◆ WHAT THE TASK REQUIRES:
Restate all of the records below exactly. Do not carry over any image.

◆ DATASET RECORDS:

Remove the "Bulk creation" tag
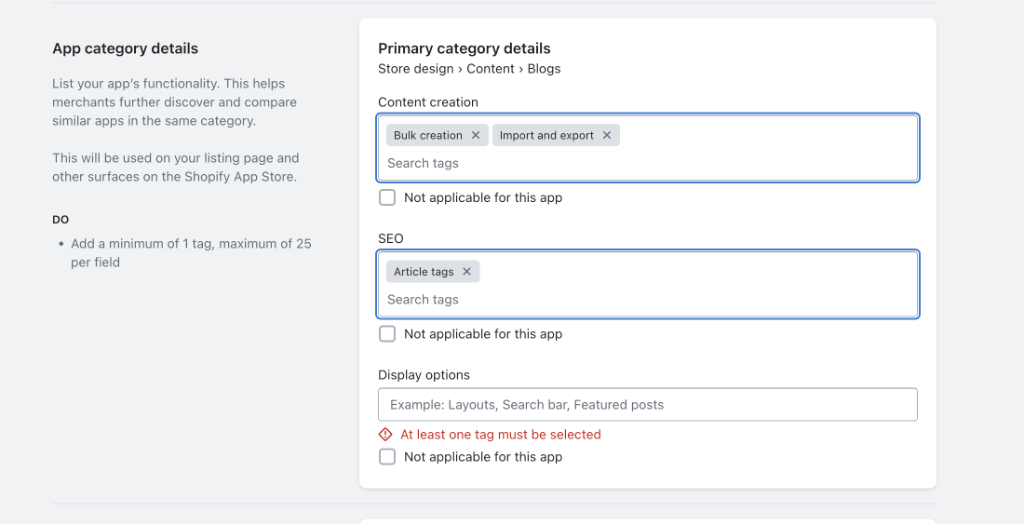click(476, 135)
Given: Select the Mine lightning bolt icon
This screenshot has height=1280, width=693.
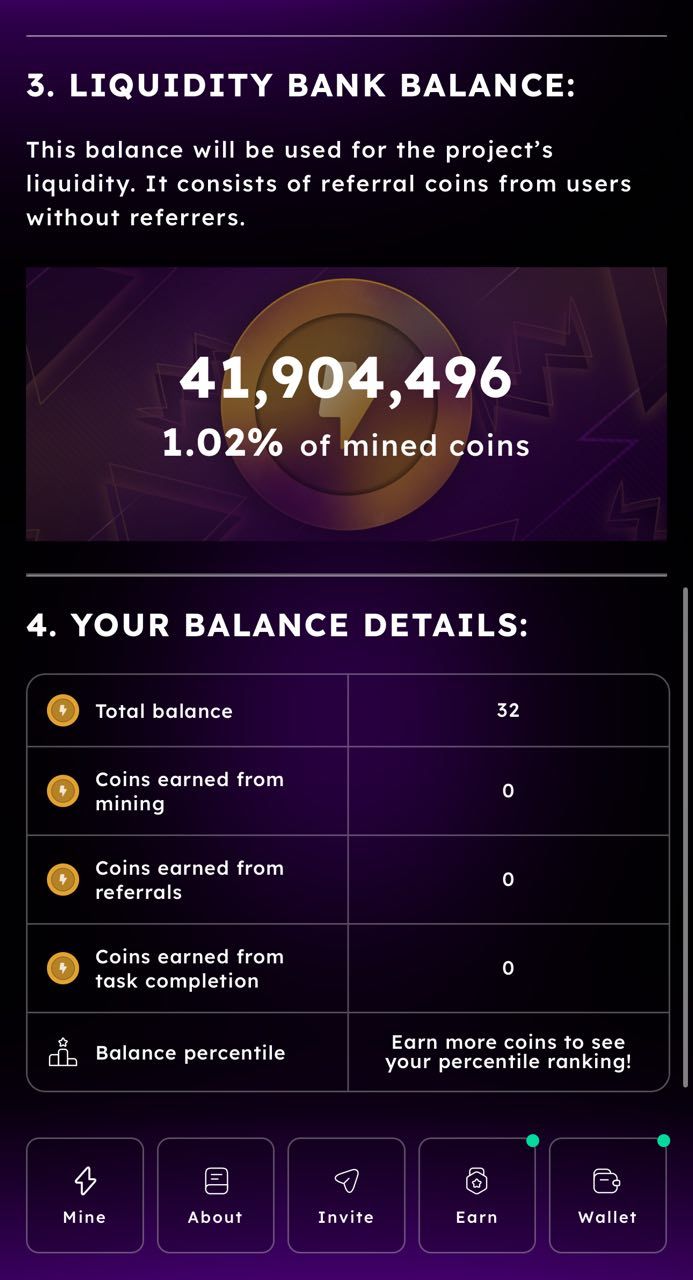Looking at the screenshot, I should pos(85,1182).
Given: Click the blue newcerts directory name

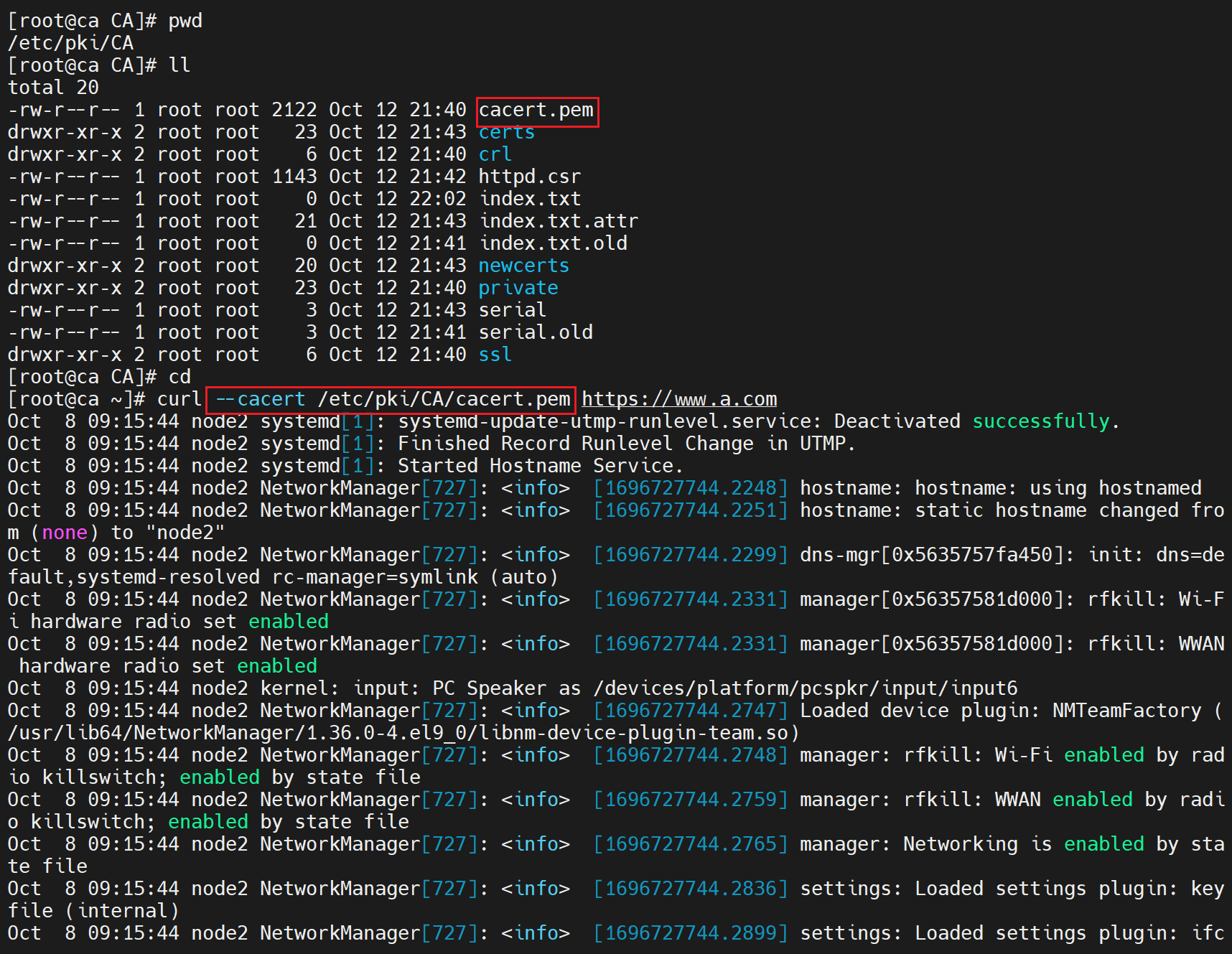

◆ TASK SOLUTION:
Remove the "Bulk creation" tag
click(476, 135)
Given: Select the Mine lightning bolt icon
This screenshot has height=1280, width=693.
Looking at the screenshot, I should pos(85,1182).
Given: Click the blue newcerts directory name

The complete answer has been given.